- [Problem]:
Report every line of the records that includes the word "Identify".

Stored data:

■ ■ ■

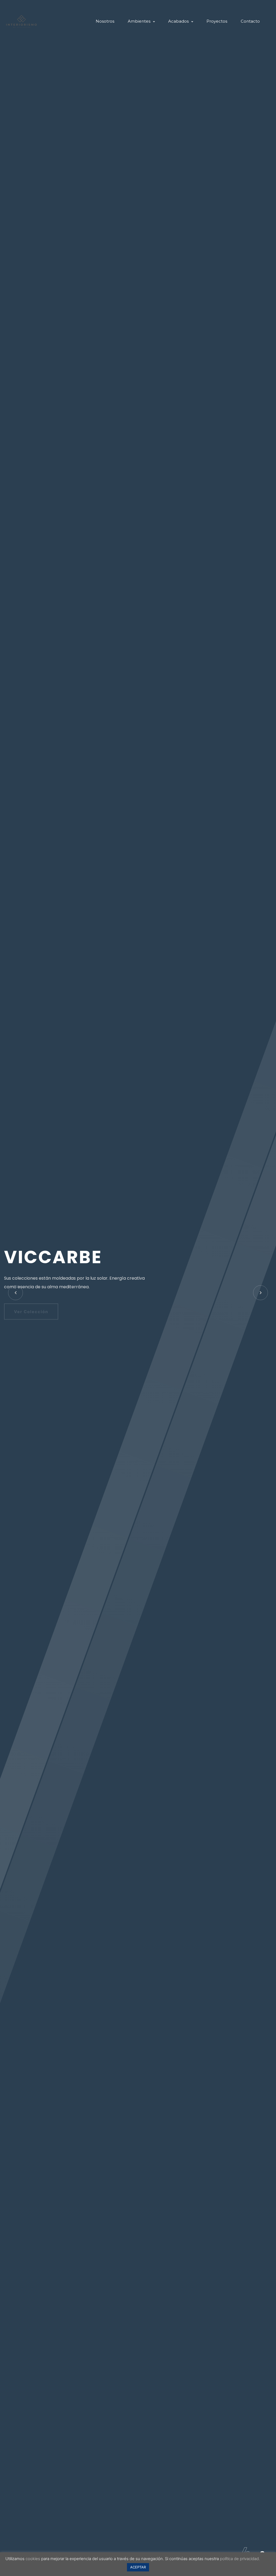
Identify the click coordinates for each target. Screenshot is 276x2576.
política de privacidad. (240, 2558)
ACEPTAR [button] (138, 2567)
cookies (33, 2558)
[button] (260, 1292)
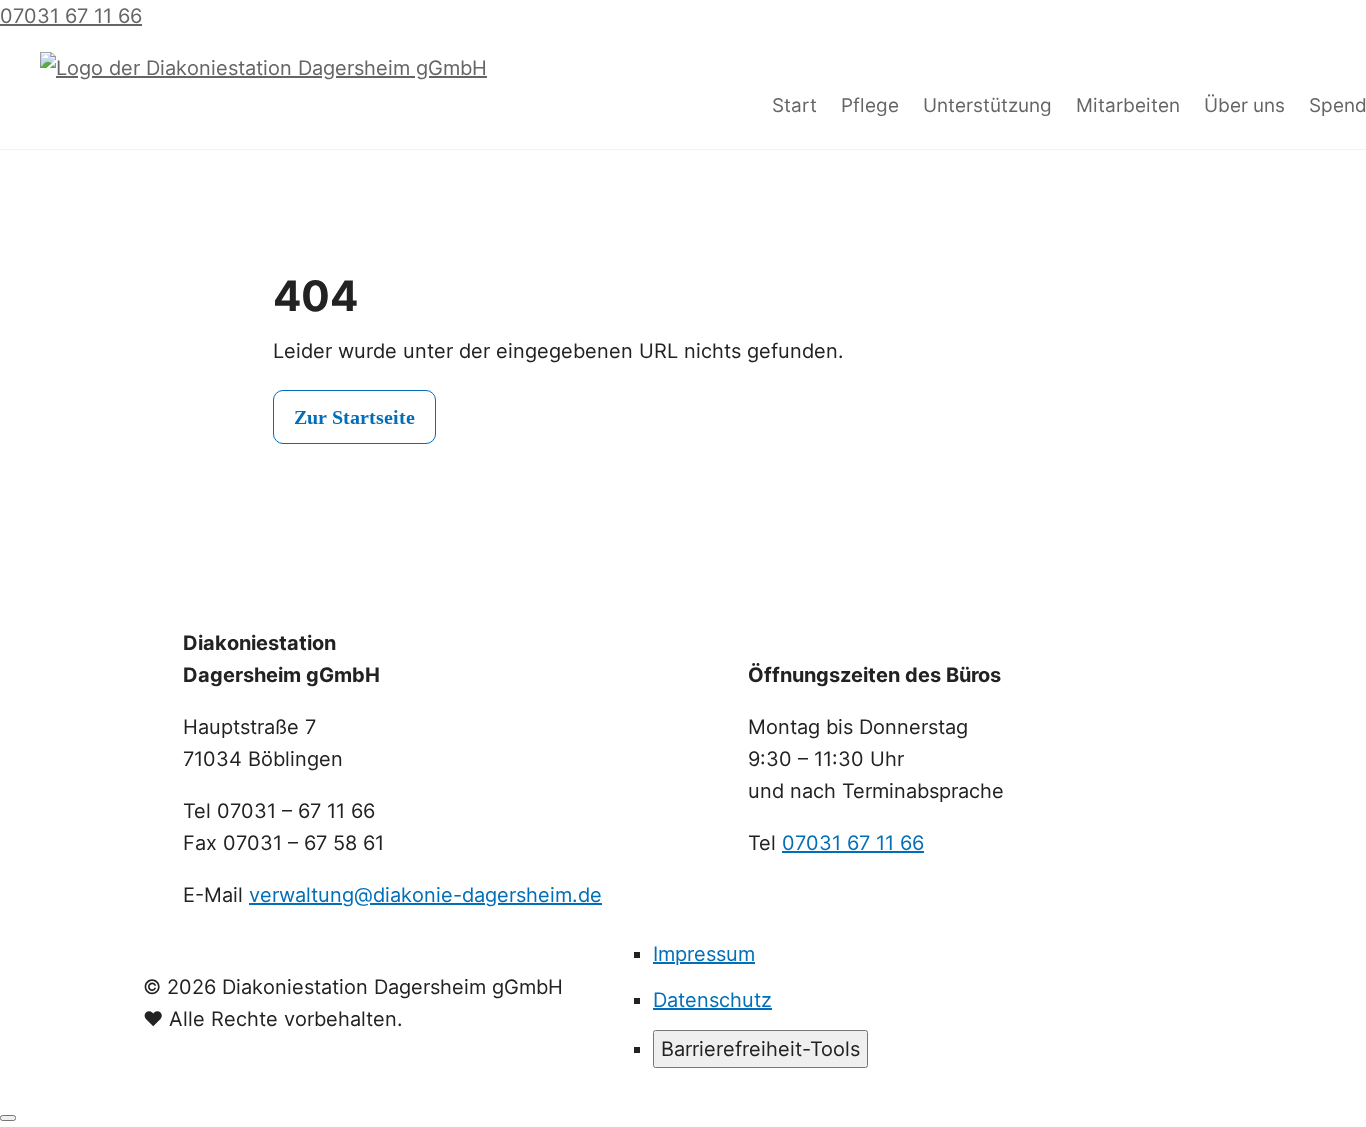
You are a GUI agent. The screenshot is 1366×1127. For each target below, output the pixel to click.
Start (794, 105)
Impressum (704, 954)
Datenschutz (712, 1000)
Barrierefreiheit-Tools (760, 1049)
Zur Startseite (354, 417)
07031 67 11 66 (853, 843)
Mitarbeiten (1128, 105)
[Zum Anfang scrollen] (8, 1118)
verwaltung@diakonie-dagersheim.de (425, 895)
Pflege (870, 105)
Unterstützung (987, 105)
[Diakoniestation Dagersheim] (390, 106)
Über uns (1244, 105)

■ ■ ■

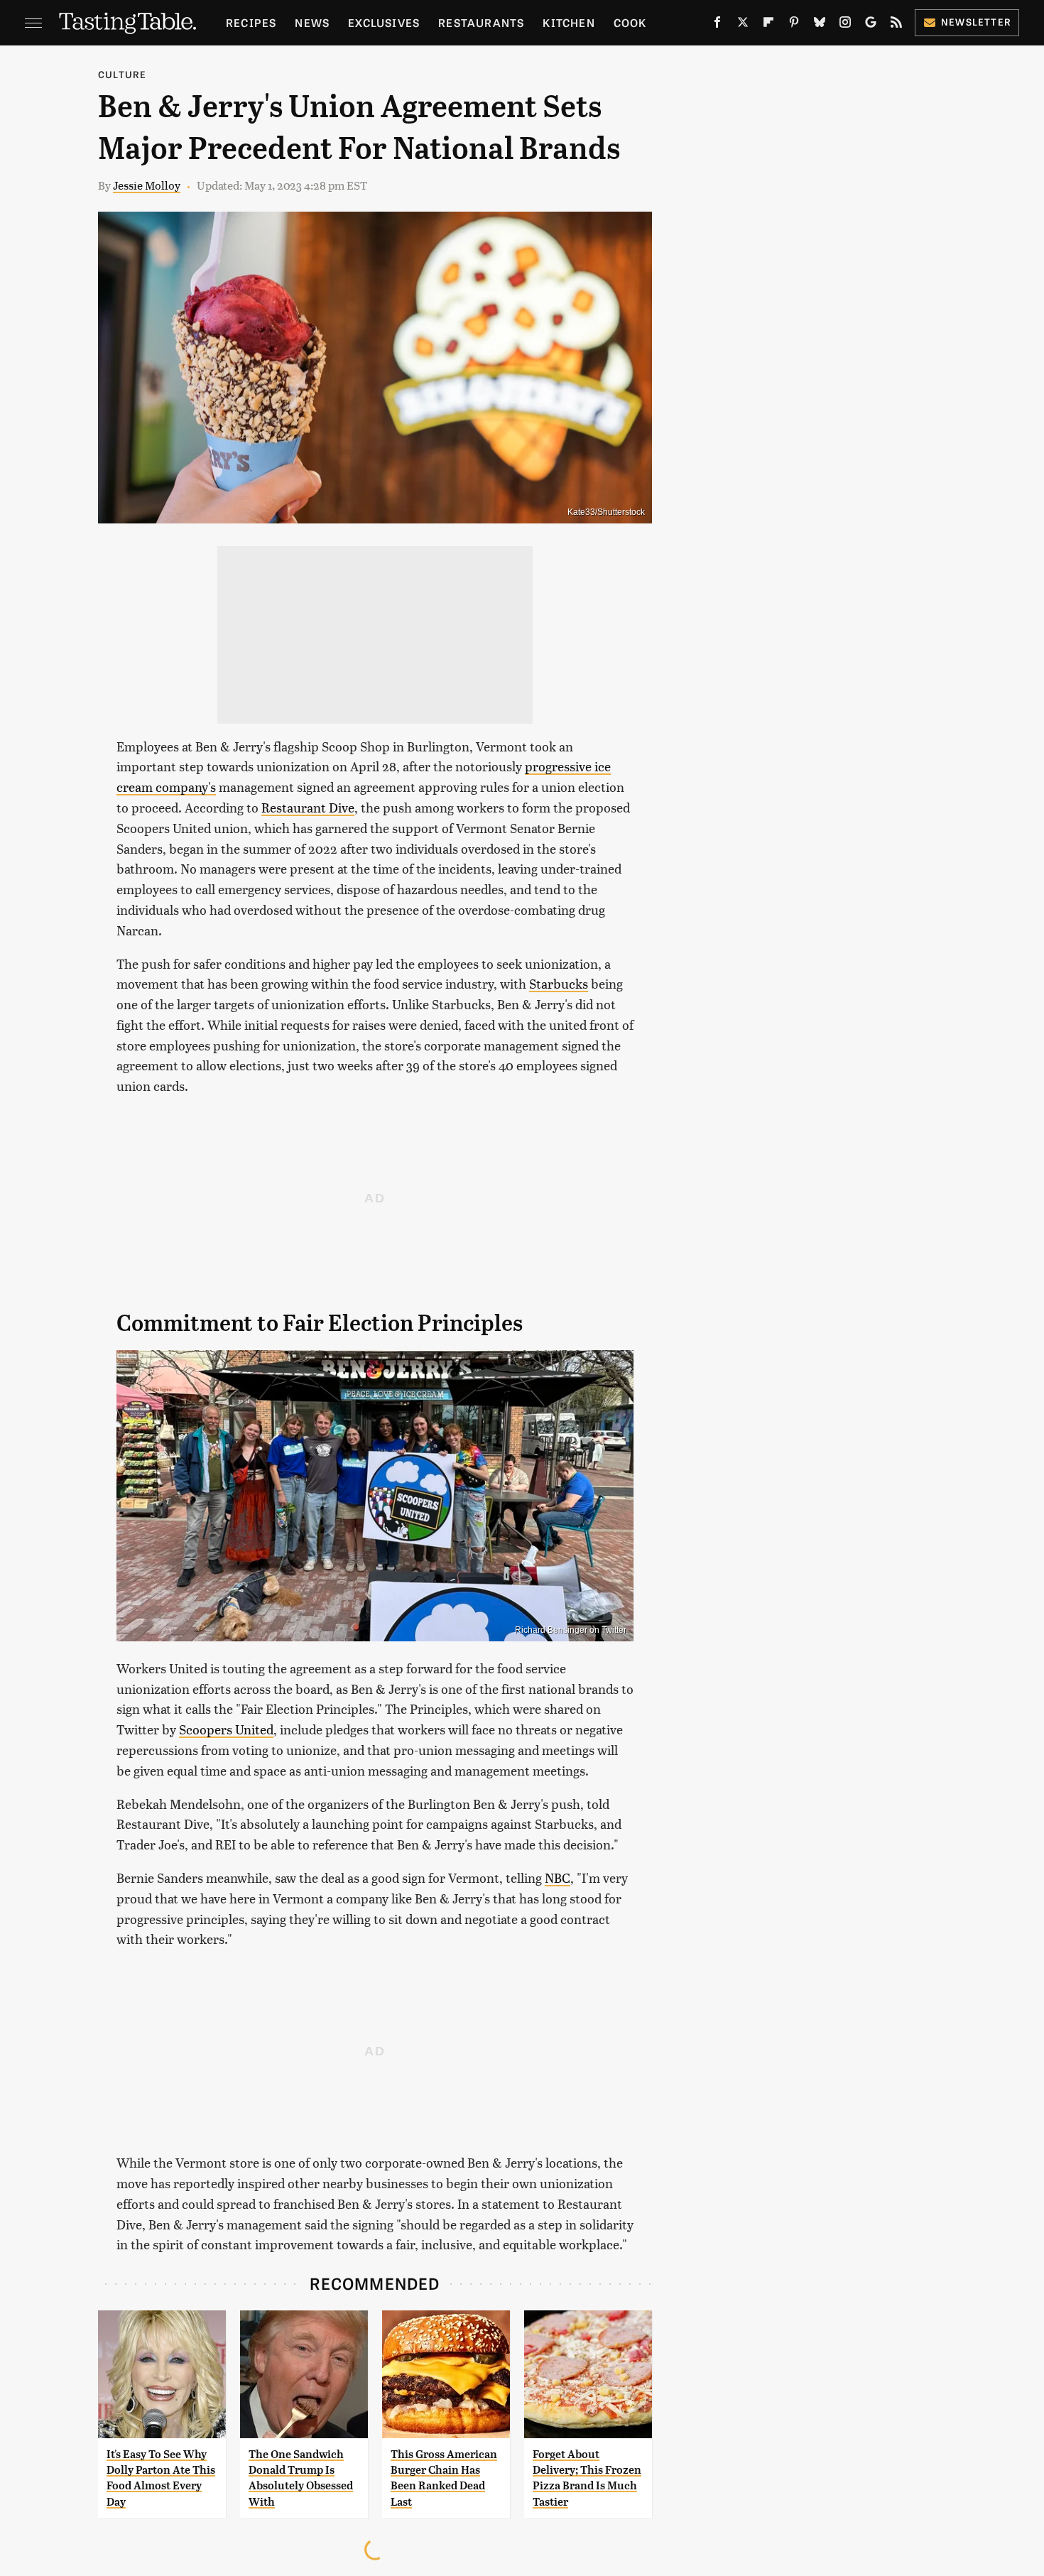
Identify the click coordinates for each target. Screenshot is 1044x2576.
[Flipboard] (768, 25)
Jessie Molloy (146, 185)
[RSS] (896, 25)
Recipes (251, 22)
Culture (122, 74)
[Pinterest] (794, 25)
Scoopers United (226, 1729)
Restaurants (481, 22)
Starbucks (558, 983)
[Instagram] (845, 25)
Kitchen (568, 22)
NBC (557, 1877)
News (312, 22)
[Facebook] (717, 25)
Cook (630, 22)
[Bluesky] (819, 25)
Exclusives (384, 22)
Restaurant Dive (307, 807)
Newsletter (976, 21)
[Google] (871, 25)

■ ■ ■

- [Answer to the problem]:
Identify the click coordinates for each target. Screenshot is 276x2576.
Identify the click coordinates for each target. Screenshot is 1044x2576.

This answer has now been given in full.